= Beginning of Section =

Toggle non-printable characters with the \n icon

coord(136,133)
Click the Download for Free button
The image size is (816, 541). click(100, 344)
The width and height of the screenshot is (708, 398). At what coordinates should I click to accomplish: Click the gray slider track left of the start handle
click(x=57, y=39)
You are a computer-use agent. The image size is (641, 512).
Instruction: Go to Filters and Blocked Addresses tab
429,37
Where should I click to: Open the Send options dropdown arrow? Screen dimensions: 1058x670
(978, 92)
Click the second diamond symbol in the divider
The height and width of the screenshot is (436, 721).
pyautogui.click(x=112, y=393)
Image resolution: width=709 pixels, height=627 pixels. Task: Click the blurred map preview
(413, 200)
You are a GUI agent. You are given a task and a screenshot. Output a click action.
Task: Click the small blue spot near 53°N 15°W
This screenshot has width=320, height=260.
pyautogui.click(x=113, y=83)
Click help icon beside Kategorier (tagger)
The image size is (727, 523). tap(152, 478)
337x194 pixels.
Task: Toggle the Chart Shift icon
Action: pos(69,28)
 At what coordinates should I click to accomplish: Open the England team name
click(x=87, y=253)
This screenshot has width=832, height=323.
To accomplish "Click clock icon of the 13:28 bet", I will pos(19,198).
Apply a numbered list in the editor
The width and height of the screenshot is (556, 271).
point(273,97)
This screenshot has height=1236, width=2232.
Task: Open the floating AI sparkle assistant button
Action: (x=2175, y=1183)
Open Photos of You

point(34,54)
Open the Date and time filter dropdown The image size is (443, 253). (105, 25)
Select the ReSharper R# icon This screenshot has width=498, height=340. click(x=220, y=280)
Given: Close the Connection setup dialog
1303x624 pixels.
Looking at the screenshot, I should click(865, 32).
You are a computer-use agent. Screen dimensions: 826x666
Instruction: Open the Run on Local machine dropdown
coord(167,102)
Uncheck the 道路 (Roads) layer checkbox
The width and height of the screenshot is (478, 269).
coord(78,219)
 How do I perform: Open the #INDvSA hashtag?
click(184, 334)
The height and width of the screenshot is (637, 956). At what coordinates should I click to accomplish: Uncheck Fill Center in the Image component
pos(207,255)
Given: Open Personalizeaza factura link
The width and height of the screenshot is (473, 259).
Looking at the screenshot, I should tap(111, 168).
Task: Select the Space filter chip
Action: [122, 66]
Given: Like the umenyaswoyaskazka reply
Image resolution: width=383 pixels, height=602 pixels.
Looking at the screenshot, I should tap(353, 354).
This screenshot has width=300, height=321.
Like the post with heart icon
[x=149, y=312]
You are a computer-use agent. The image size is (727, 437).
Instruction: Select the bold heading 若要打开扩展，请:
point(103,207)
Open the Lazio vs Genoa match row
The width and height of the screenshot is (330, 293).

= End of Section =

## EXERCISE
Among the lines of the listing above, count those that include the string "computer" and give that total alone.

## TASK RESULT
3